Here's an excerpt from the essay in the New York Times:
For many Americans, the tobacco industry’s disingenuousness became a matter of public record during a Congressional hearing on April 14, 1994. There, under the withering glare of Representative Henry A. Waxman, Democrat of California, appeared the chief executives of the seven largest American tobacco companies.
Each executive raised his right hand and solemnly swore to tell the whole truth about his business. In sequential testimony, each one stated that he did not believe tobacco was a health risk and that his company had taken no steps to manipulate the levels of nicotine in its cigarettes
Thirty years after the famous surgeon general’s report declaring cigarette smoking a health hazard, the tobacco executives, it seemed, were among the few who believed otherwise.
But it was not always that way. Allan M. Brandt, a medical historian at Harvard, insists that recognizing the dangers of cigarettes resulted from an intellectual process that took the better part of the 20th century. He describes this fascinating story in his new book, “The Cigarette Century: The Rise, Fall and Deadly Persistence of the Product that Defined America” (Basic Books).
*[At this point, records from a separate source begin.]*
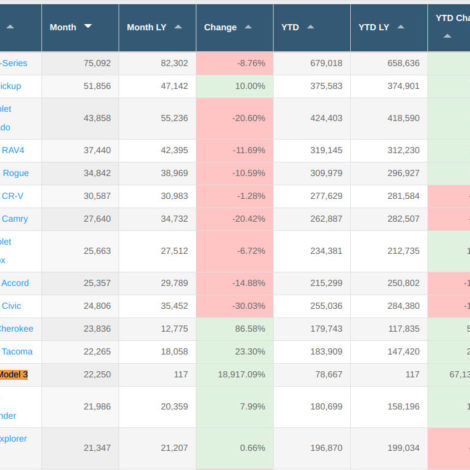470x470 pixels.
Task: Click the Month LY sort arrow
Action: click(x=178, y=27)
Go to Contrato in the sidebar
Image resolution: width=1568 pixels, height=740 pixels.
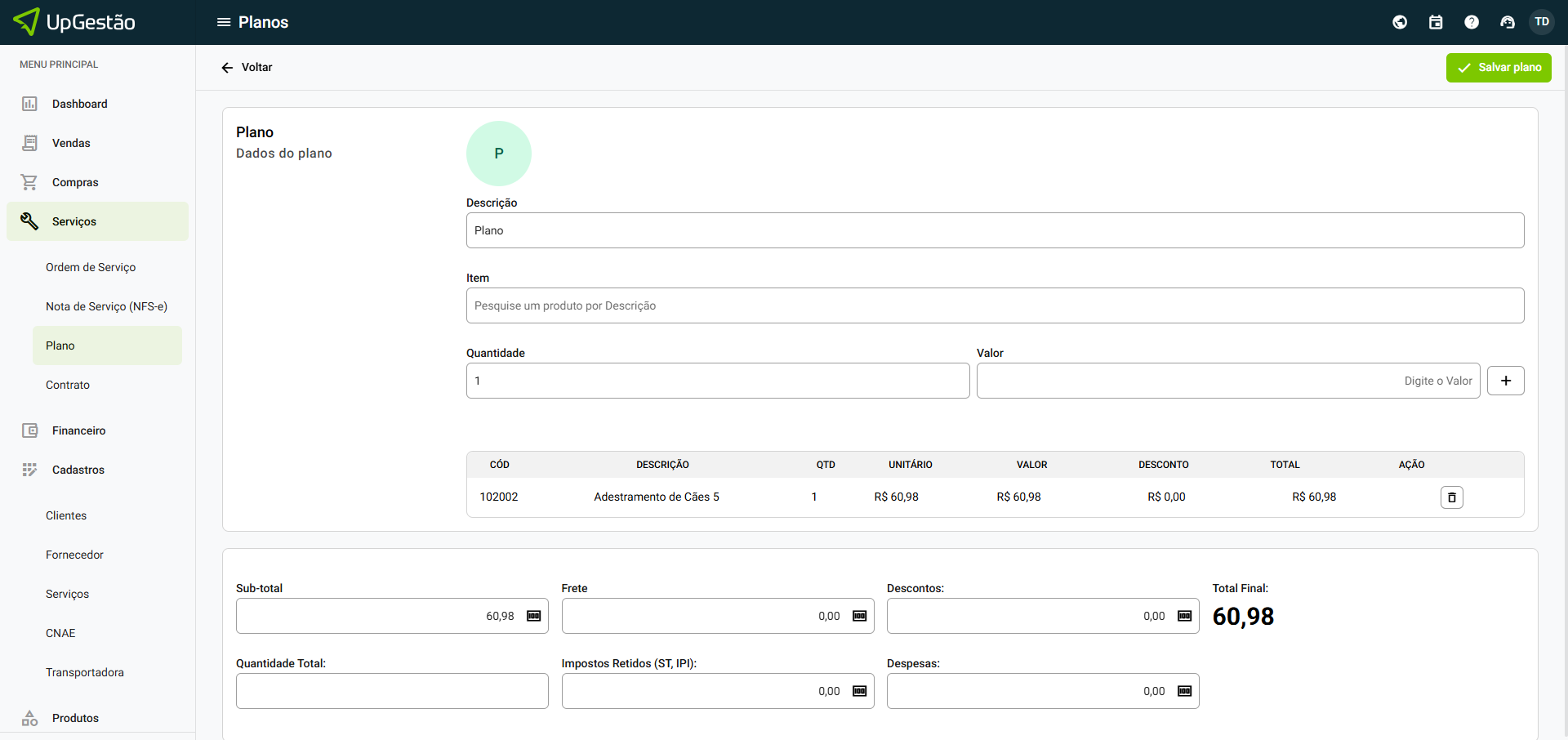(68, 385)
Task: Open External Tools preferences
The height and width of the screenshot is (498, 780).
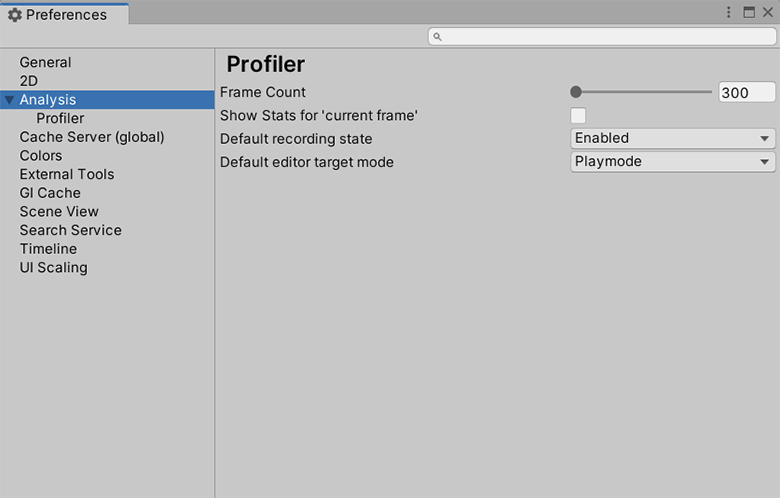Action: (x=66, y=174)
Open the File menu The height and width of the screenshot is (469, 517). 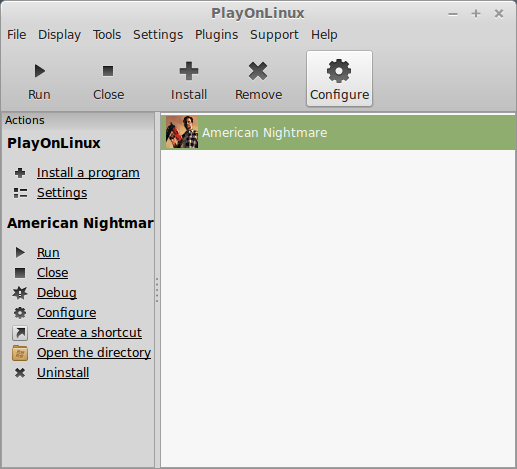coord(17,35)
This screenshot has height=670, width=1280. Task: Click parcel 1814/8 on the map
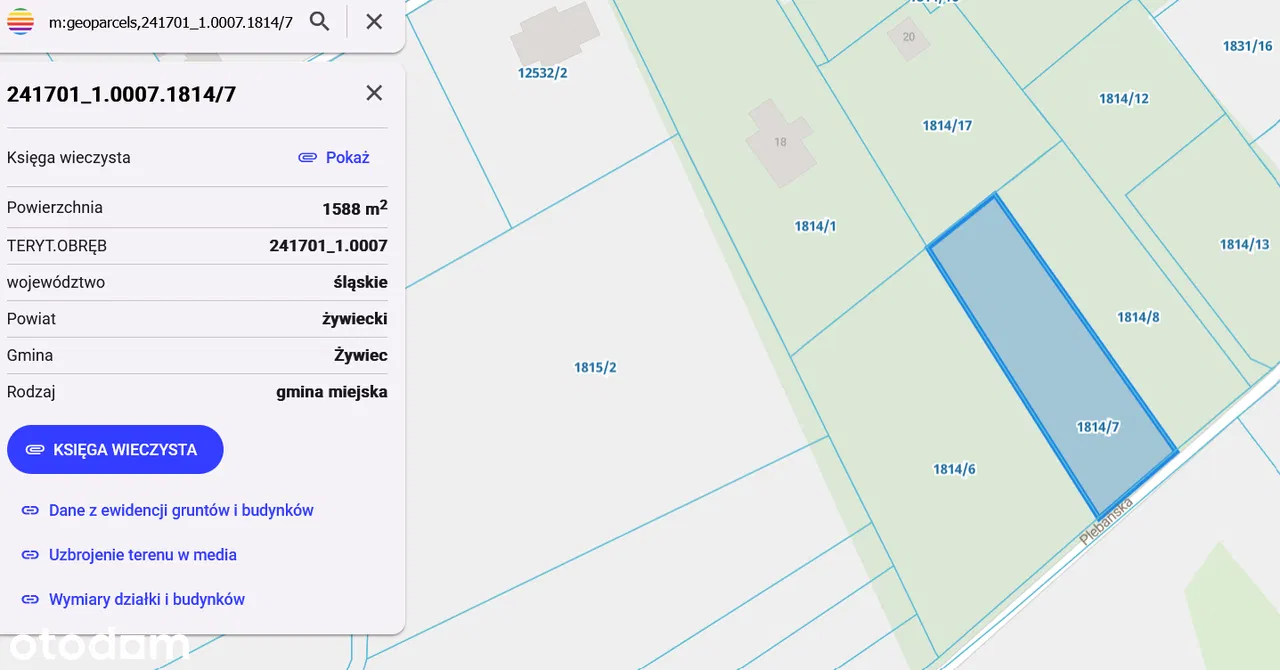click(1138, 317)
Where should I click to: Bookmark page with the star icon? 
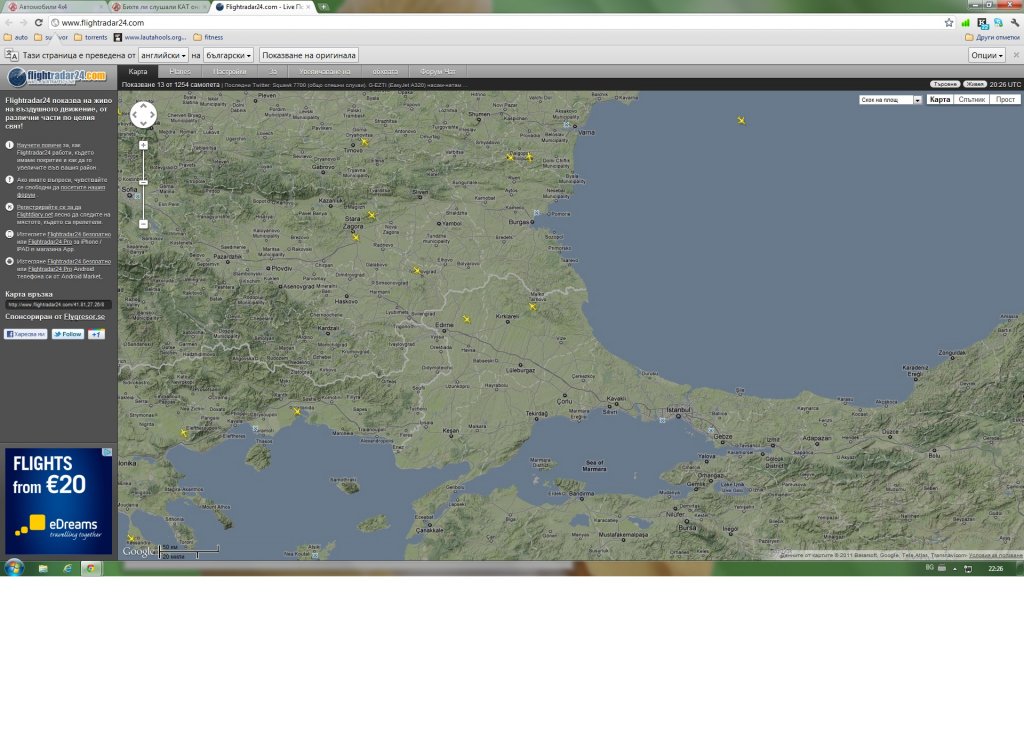click(x=948, y=22)
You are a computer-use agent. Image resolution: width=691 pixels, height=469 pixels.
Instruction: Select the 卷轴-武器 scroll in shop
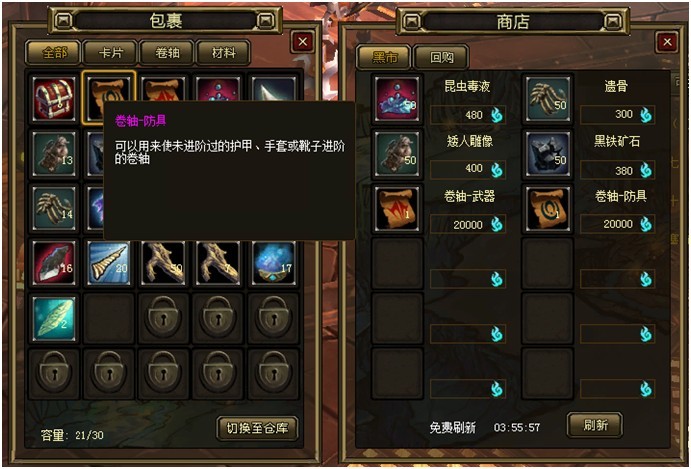(x=397, y=209)
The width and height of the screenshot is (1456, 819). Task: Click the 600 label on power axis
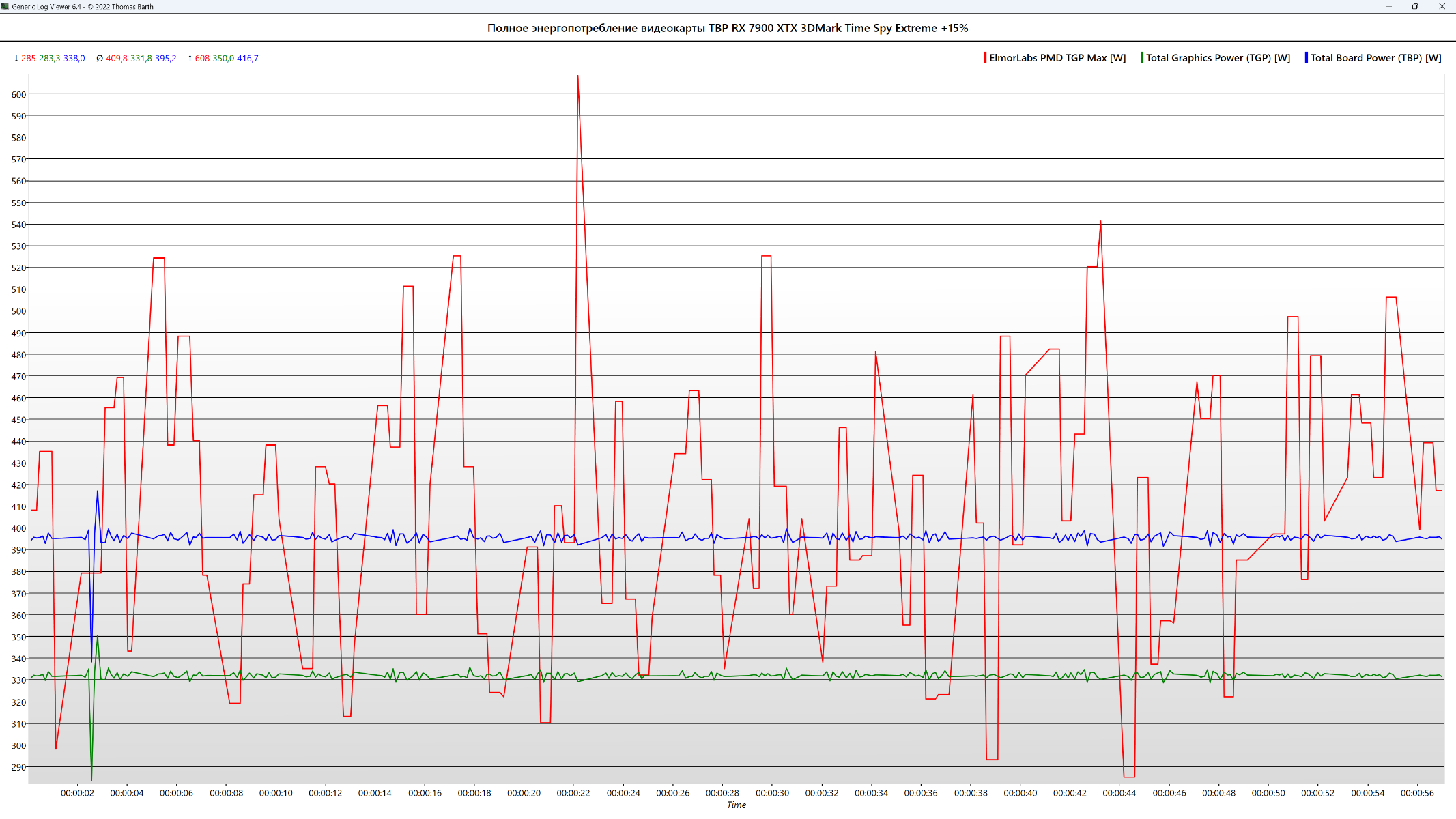coord(18,95)
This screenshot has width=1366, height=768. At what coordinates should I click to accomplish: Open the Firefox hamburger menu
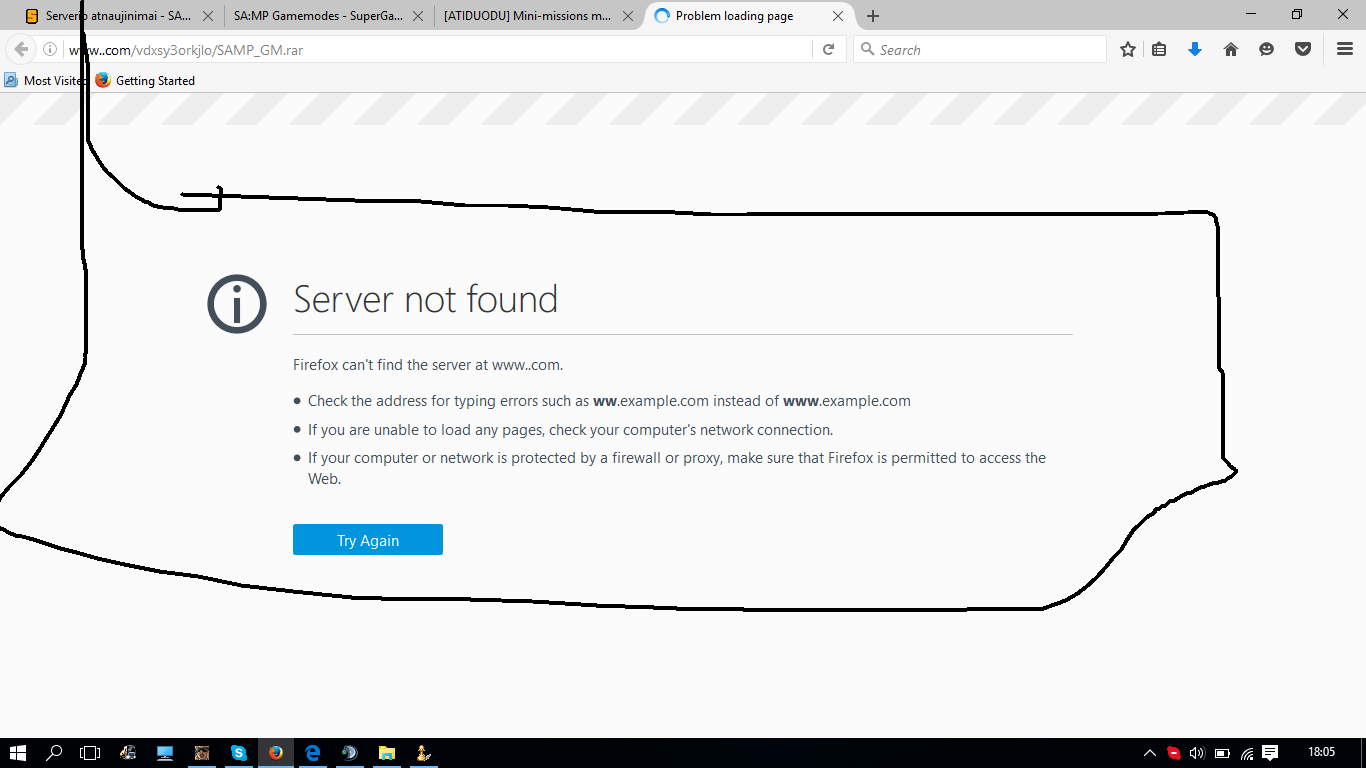coord(1345,49)
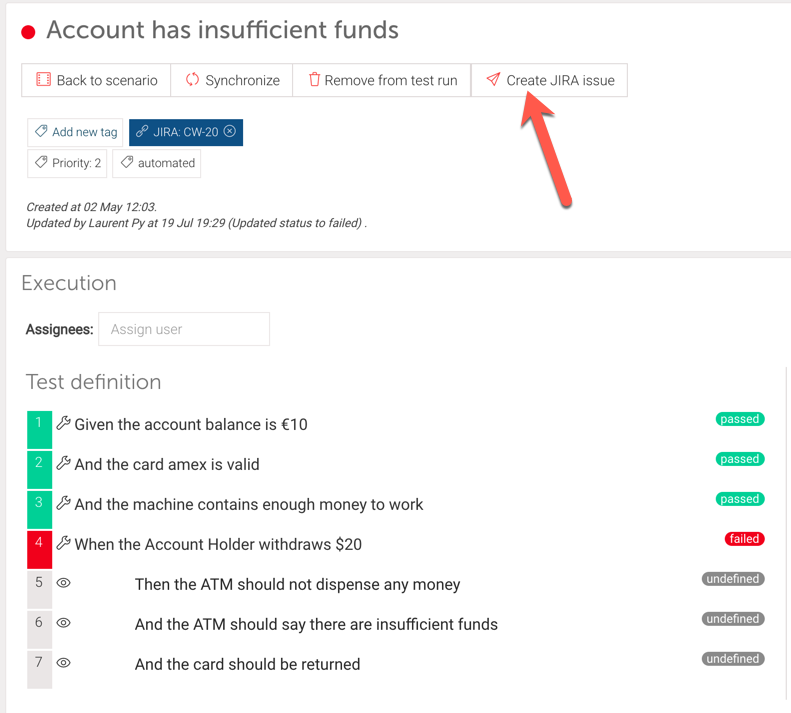This screenshot has width=791, height=713.
Task: Click the Remove from test run trash icon
Action: click(x=314, y=80)
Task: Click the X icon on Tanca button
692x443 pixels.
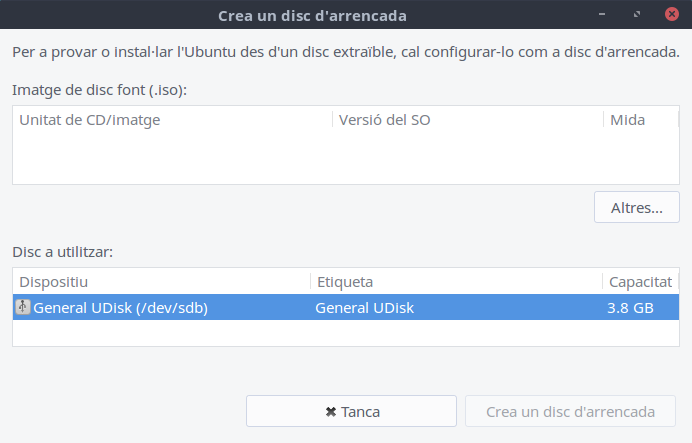Action: click(x=331, y=412)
Article in the New York Times -- Doctors’ Ties to Drug Makers Are Put on Close View, by Gardiner Harris and Janet Roberts. Here's an excerpt:
Ken Johnson, senior vice president of Pharmaceutical Research and Manufacturers of America, said interactions between drug companies and doctors were beneficial. “In the end, patients are well-served when technically trained pharmaceutical research company representatives work with health care professionals to make sure medicines are used properly,” he said.
There is nothing illegal about doctors’ accepting money for marketing talks, and professional organizations have largely ignored the issue.
But research shows that doctors who have close relationships with drug makers tend to prescribe more, newer and pricier drugs — whether or not they are in the best interests of patients.
“When honest human beings have a vested stake in seeing the world in a particular way, they’re incapable of objectivity and independence,” said Max H. Bazerman, a professor at Harvard Business School. “A doctor who represents a pharmaceutical company will tend to see the data in a slightly more positive light and as a result will overprescribe that company’s drugs.”